|
Dairesi
Vadesi gelmemiş mevduat sertifikalarına yürütülen faizlerden tevkif yoluyla kesilen vergilerin düzeltme yoluyla iade edilmesi gerekir.
|
|
Karar No
1984/2930
|
|
Esas No
1983/1653
|
|
Karar Tarihi
20-06-1984
|
|
|
Danıştay Dördüncü Daire
Vadesi gelmemiş mevduat sertifikalarına yürütülen faizlerden tevkif yoluyla kesilen vergilerin düzeltme yoluyla iade edilmesi gerekir. Uyuşmazlık davacı Bankanın mevduat faizlerinden tevkif ettiği verginin 40 sayılı Kanun Hükmünde Kararname uyarınca faizlerin ilgililerine vergi kesilmeden ödenmesi zorunluluğundan sözedilerek iadesini sağlamak amacıyla açılmıştır.

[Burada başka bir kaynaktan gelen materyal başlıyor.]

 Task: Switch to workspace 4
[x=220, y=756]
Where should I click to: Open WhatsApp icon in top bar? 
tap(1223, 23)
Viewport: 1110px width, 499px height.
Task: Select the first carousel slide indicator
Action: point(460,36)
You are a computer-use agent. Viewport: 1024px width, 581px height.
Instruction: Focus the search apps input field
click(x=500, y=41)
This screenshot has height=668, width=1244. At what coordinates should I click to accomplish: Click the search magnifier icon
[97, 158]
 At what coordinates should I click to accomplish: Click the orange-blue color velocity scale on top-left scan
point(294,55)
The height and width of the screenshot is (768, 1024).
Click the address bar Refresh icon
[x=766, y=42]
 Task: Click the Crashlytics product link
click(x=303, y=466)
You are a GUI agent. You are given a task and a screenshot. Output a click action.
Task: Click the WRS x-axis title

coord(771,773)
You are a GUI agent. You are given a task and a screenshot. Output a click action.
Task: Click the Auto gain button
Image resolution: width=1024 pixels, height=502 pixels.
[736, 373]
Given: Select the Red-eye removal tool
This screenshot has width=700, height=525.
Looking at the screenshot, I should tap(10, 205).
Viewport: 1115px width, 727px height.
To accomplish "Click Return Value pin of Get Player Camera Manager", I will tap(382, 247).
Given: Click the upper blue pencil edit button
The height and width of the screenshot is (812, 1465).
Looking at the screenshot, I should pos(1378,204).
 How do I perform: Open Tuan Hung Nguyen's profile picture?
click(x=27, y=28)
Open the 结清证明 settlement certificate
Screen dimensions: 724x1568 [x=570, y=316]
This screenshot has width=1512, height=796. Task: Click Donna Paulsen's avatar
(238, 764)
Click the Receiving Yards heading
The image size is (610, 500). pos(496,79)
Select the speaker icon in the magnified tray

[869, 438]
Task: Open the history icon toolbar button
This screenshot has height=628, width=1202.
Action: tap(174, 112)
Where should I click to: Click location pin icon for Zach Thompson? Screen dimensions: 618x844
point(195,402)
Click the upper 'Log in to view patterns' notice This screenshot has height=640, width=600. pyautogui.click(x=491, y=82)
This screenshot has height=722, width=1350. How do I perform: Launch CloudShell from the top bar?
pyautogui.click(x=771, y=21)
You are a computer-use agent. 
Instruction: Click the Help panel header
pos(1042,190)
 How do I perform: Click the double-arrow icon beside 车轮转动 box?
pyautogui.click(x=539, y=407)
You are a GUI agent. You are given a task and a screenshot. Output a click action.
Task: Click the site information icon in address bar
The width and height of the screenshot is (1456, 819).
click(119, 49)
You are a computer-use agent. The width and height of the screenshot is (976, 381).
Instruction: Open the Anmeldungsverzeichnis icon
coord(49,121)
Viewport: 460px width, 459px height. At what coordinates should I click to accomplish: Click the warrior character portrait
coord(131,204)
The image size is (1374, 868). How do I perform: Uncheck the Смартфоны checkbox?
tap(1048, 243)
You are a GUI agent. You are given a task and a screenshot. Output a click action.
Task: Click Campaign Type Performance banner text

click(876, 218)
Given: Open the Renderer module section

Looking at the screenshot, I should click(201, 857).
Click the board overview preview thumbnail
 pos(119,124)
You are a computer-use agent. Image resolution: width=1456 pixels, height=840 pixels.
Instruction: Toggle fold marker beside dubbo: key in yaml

Vergi tevkifi ile sorumlu bankanın sözkonusu vergiler için asıl vergi yükümlülerine rücu imkanı bulunmadığından sözkonusu verginin düzeltme yoluyla iadesini sağlamak üzere başvurmasına bir engel bulunmamaktadır. Mevduat faizlerinden kesilen vergiler Hazineye intikal ettiğine göre, sözkonusu faizlerin ilgililerine vergi kesilmeden ödenmesi zorunluğu karşısında tahsil edilen vergilerin iadesi istemi Vergi Usul Kanunu’nun 116 ve 118. maddelerinde sayılan vergilendirme hataları şumulunda bulunduğundan kanunun ilk derecede vergi mahkemelerinde inceleneceği yolundaki davalı savunmasında da isabet görülmemiştir. 193 sayılı Gelir Vergisi Kanunu’nun olay tarihinde yürürlükte bulunan 96. maddesinin 2361 sayılı Kanunla değişik şekline göre mevduat faizlerinin nakden veya hesaben ödenmesi halinde vergi tevkifatına tabi tutulacağı; hesaben ödemenin «vergi tevkifatına tabi kazanç ve iratları ödeyenlerin hesaplarına gider kaydedilmesini» ifade ettiği belirtilmiştir. Mevduat faizi ödemeyi yapacak müessesenin, faizi tahakkuk ettirip ilgilinin ernrine amade kıldığı tarihte elde edilmiş sayılır. Vadeli mevduatta faizin vade sonunda ödeneceği kararlaştırılmışsa elde etme vadenin dolması ile tekemmül eder. Faiz, ödendiği veya sahibinin emrine amade kılındığı dönemde, elde edilmiş sayılmak gerekir. Bundan dolayı 31.12.1981 günü itibarıyla henüz vadesi gelmemiş mevduat sertifikası faiz kuponları için karşılık ayırmak suretiyle bunların miktarının gider yazması kar zarar hesaplarının belirlenmesi ve bilançonun tanzimi yönünden bir hesaplama şekli olup bu meblağların sertifika sahipleri tarafından hesaben veya nakden elde edildiğini göstermez. Bu nedenle ödenmiş vergilerin sorumlu banka üzerinde bırakılmasının bir vergilendirme halası olarak kabulü ve vergi tevkif eden sorumluya iadesinin sağlanması gerekirdi. Sorumlunun düzeltme isteminin reddinde bu nedenle isabet görülmemiştir. Açıklanan nedenlerle dava konusu 15.3.1983 günlü ve GEL/GVK: 212632894 sayılı işlemin iptaline esasta oybirliğiyle gerekçede oyçokluğuyla karar verildi.